Records for locating displayed items:
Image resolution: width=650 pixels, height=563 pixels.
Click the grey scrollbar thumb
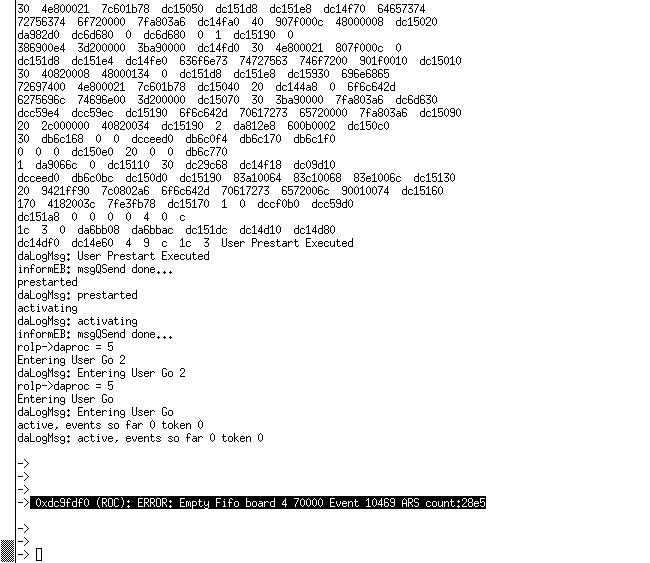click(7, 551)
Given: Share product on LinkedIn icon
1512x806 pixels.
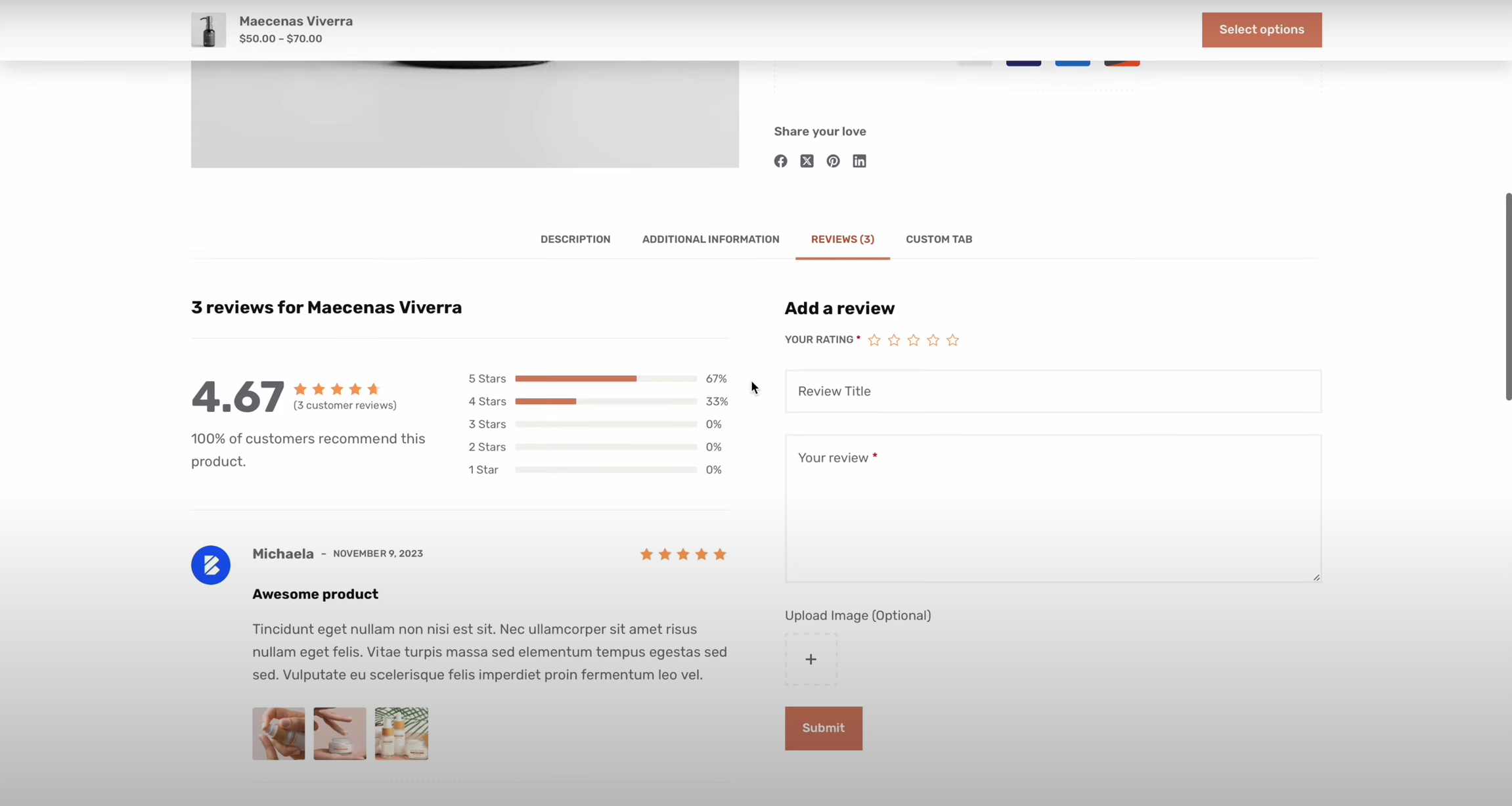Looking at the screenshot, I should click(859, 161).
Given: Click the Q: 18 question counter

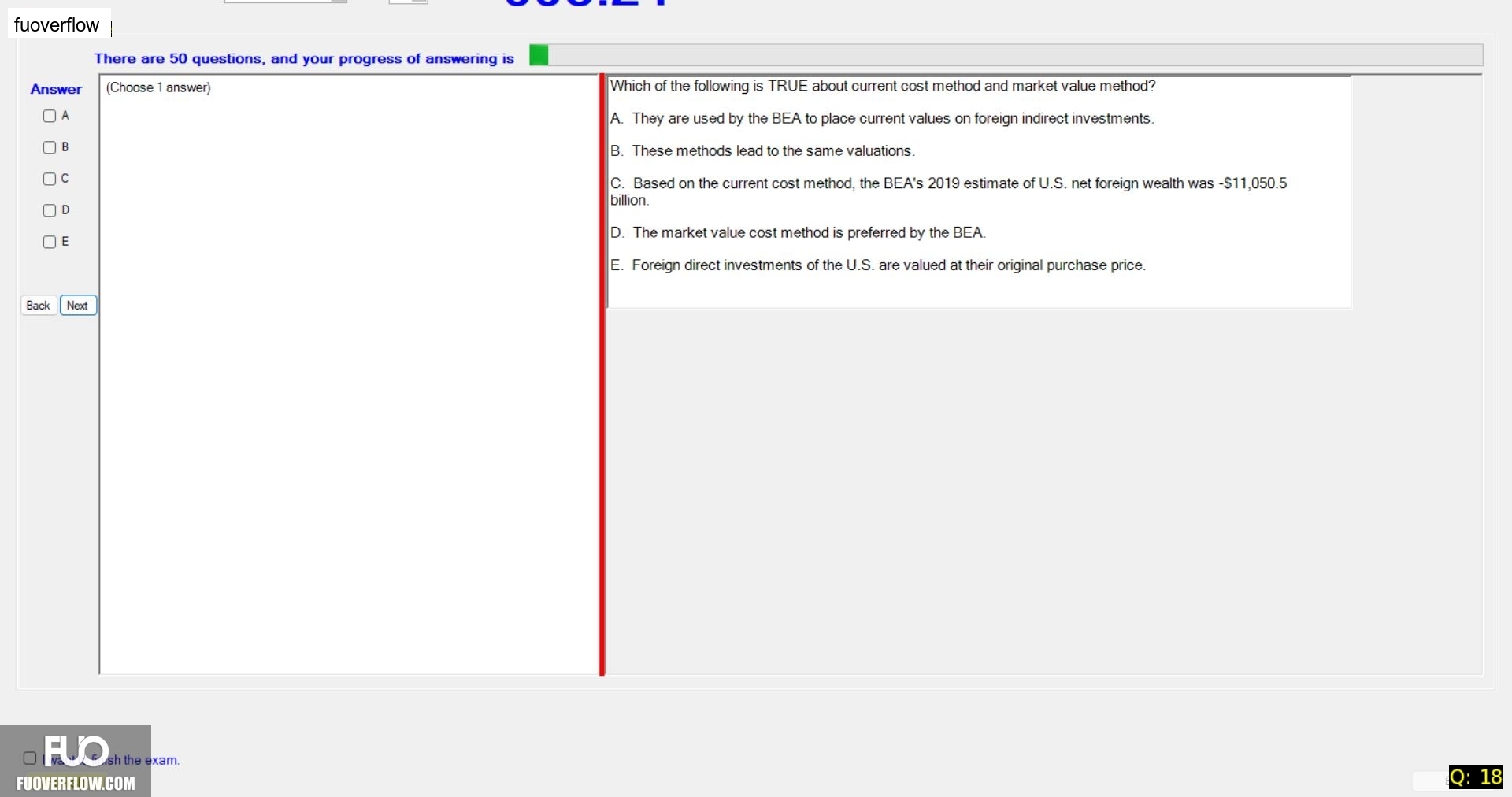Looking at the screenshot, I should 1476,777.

Stated problem :: Find each line above that contains the string "pixels", and copy every such line.

Written reply ::
Image resolution: width=650 pixels, height=563 pixels.
1512x806 pixels.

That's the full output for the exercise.